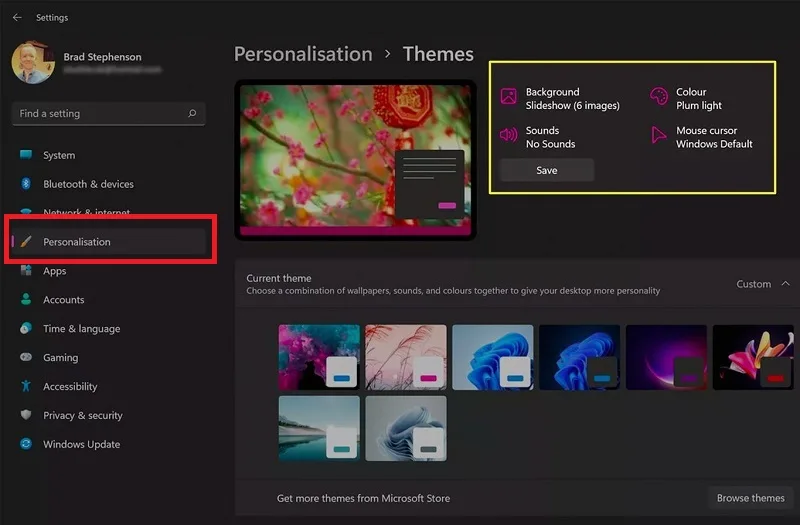Go back to Personalisation breadcrumb
Image resolution: width=800 pixels, height=525 pixels.
(x=303, y=54)
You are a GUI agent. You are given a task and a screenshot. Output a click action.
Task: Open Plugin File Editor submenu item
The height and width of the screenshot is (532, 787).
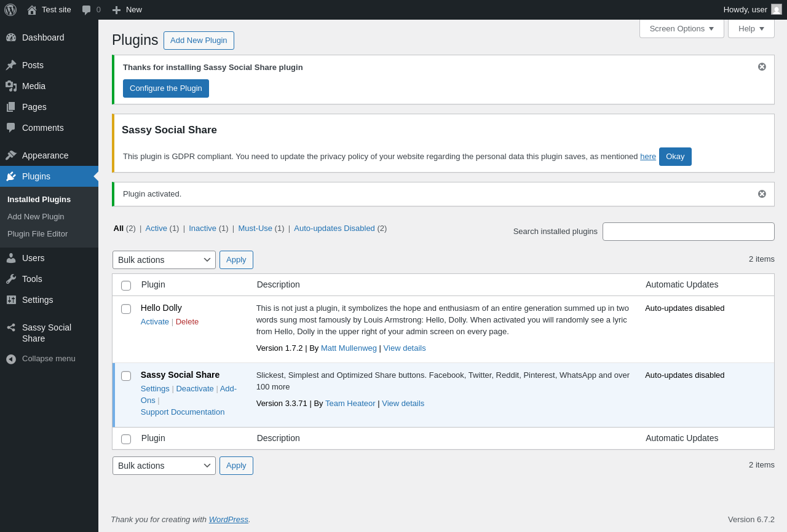click(38, 234)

TASK INSTRUCTIONS: Give again, word for word, the lines from the one containing "The height and" through the last line of the entries, with pictures omitted and nothing added.

RESPONSE:
The height and width of the screenshot is (532, 787).
click(38, 234)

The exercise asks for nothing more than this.